ここにはハイダ族の芸術と集落跡やトーテムポールなどがあり、興味深いハイダ族の歴史や文化が学べます。歴史的に重要度が高いとして1981年にユネスコ世界遺産に登録されました。スカン・グアイはアンソニー島のハイダ名、ニンスティンツはスカン・グアイの英語名です。
歴史
ハイダ族のいた集落の場所は最後の村長の名前「ナンスディンス(ニンスティンツ)」で知られています。
ハイダ族は5000年前にすでにこの島で生活しており、主に漁労を生業としていました。かつては1万人近くしたハイダ族は、19世紀になると白人との接触が原因の伝染病(天然痘)などで人口が激減します。1983年には1400人程度にまで減少し、その後はこの島を離れてしまいました。
ハイダ族の人々はこのスカン・グアイが世界遺産に登録される際「自然のままであること、自然の摂理に従うこと」を要望しています。そのため一般の世界遺産とは逆に、意図的に修復や復元などが行われない「朽ちていく世界遺産」となりました。
トーテムポール
スカン・グアイはグアイ・ハアナス国立公園にありますが、環境保護のため年間の入園者数を制限しています。また、ハイダ族の文化や精神を損なうことがないように、各種の注意事項の厳守もあります。そのため、スカン・グアイを見学するにはオリエンテーションの参加が義務付けられました。
現在、スカン・グアイには、ハイダ族の住居跡、貝塚、生活痕跡を残す洞窟、墓地などが遺跡として残っていますが、巨大なトーテムポール群は必見です。トーテムポールはお墓として、またお祭りの記念として作成していました。
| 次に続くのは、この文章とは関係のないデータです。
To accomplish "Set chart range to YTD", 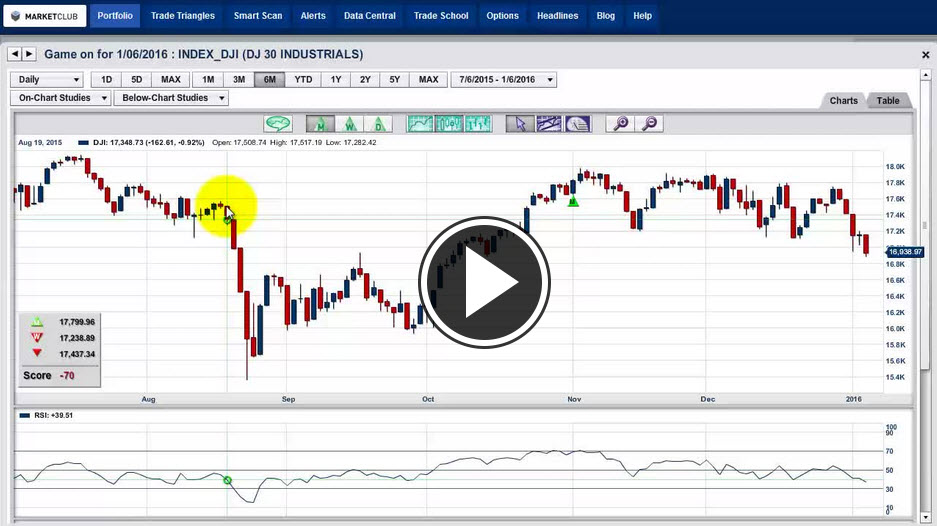I will pyautogui.click(x=303, y=80).
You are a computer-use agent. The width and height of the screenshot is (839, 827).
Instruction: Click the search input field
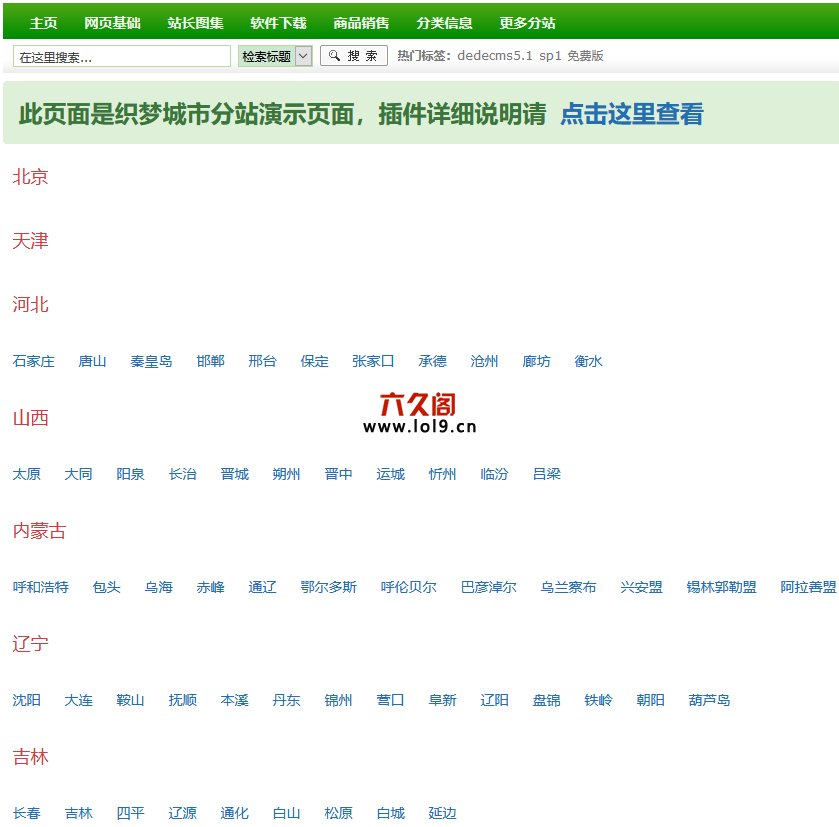[x=122, y=57]
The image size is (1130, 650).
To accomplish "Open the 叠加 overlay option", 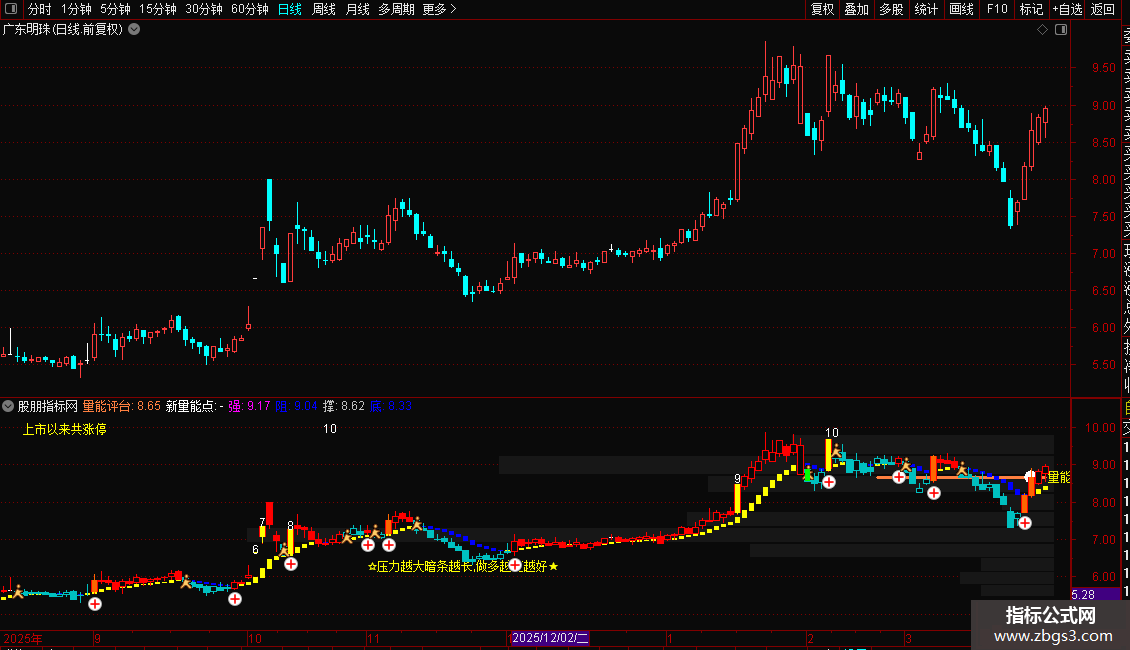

10mあまりもある32本のトーテムポールは、シャチや伝説上の鳥であるサンダーバード、人間、神話などの彫刻が施されておりハイダ族の文化を知ることのできる貴重なものです。
このトーテムポールも朽ちていくまま、自然のままの姿ですので、この先どのくらいの間見学できるのかわかりません。今を逃すと永遠に失われてしまうので是非足を運んでください。